More Russian students are choosing to study abroad
According to a report of the Moscow city government, about 25% of the approximately 35,000 Russian students who went abroad to study this year chose Central and Eastern Europe.
At the same time the demand for studying at leading universities in the United States, the United Kingdom and Switzerland is also growing, mainly due to the end of the financial crisis in Russia and the stabilisation of the economic situation in the country.
The report said the demand for studying in the most prestigious domestic universities – the top 50 in Russia – this year fell by 15% compared to 2016, whereas demand for studying in UK and the US universities rose by 13% compared to 2016.
Even these trends may pale in comparison to the change in recent years in the number of Russian students attending Chinese universities, which has shot up from 5,000 in 2012 to 16,000 in 2016, mainly due to the intensification of cooperation between China and Russia.
But currently the biggest demand of Russian applicants is for places in Central and Eastern European universities where education is usually cheaper compared to Russian universities, with a comparable quality of teaching.
Sergey Dolgov, deputy director of the department of higher education of the Moscow city government, said: “The cost of tuition at Russian universities has grown significantly in recent years, while the number of state-funded places has declined. Currently the cost of tuition on the most prestigious specialities (on some joint programmes with Western universities) at the Moscow State, the Saint Petersburg State and other leading local universities reaches RUB540,000 (US$9,500) a year and continues to grow.”
According to data from the department of education of the Moscow city government, during the period 2013-16 the number of Russian applicants who successfully passed entrance exams at universities in Baltic countries, Finland, Poland, the Czech Republic, and even China, has increased by 50%.
Moscow city government analysts estimate that the number of Russian students studying at universities in the Czech Republic is currently around 5,500-6,000, while in Finland the number is estimated at between 3,045 and 3,200. Russians are currently the largest foreign student diaspora in both countries.
At the same time the number of Russian students in countries such as Poland, Latvia, Lithuania and Estonia for the same period (2013-16) also increased and now exceeds 1,000 in each country.
Oleg Nikonov, deputy head of the Kursk University of Economics and Law, one of the most prestigious economics universities in central Russia, said: “The cost of studying currently remains one of the major reasons for the increased interest of Russians and other foreign students in studying in Eastern European universities.
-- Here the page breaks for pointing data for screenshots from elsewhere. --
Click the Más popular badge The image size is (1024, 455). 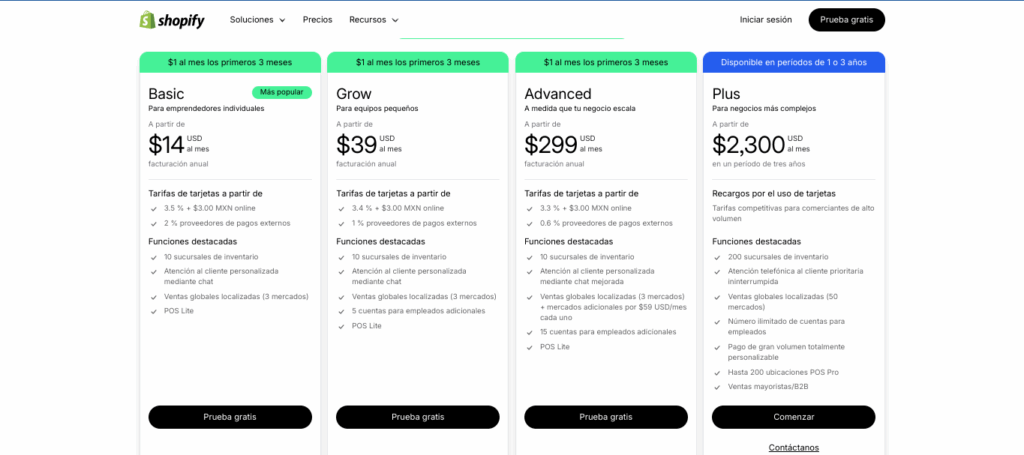282,93
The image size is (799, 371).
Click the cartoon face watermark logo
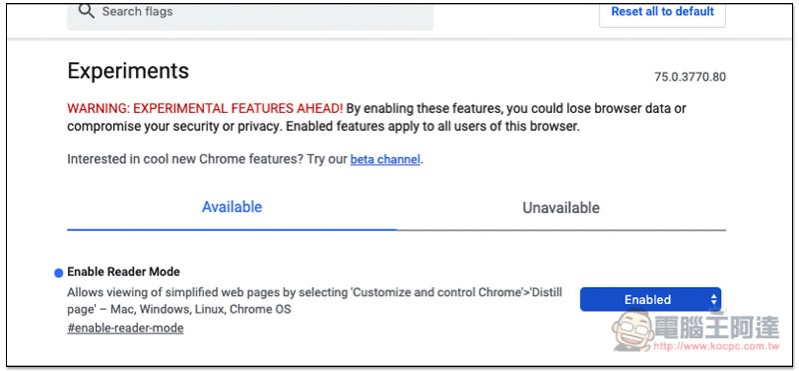[632, 330]
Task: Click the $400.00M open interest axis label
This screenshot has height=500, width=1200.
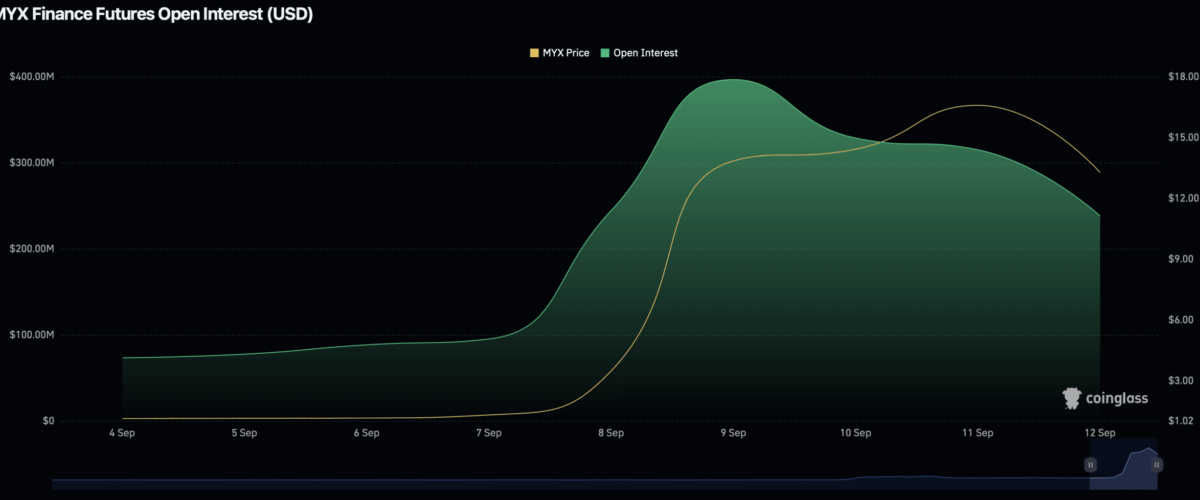Action: (x=31, y=77)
“Currently the cost of tuition in these universities is significantly lower than in Russian universities. The cost of economic and technical specialties is estimated at about €3,000 [US$3,200] per year, while that of humanities is about €900. At the same time the cost of accommodation, food and transportation in Eastern Europe is also significantly lower than in Moscow.”
The rising demand for places in China is also the result of an increase in the number of student exchange programmes between Chinese and Russian universities and an increase in the number of internships in recent years.
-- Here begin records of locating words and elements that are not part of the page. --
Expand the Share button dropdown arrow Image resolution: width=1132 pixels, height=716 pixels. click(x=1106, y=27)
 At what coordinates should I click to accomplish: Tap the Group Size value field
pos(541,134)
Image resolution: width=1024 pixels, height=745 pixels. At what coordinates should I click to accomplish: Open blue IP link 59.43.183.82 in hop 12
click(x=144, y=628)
Demand for places at UK, US and French universities, such as Oxford, Stanford and the Sorbonne, is traditionally high among the children of Russian businessman and state officials – including children of senior officers of Russian law enforcement agencies – and has increased since the beginning of the current year.
A significant portion of Russian graduates from leading top universities in the US and the UK prefer to return to Russia after their graduation, to be appointed to the top managerial positions in leading business structures and state corporations.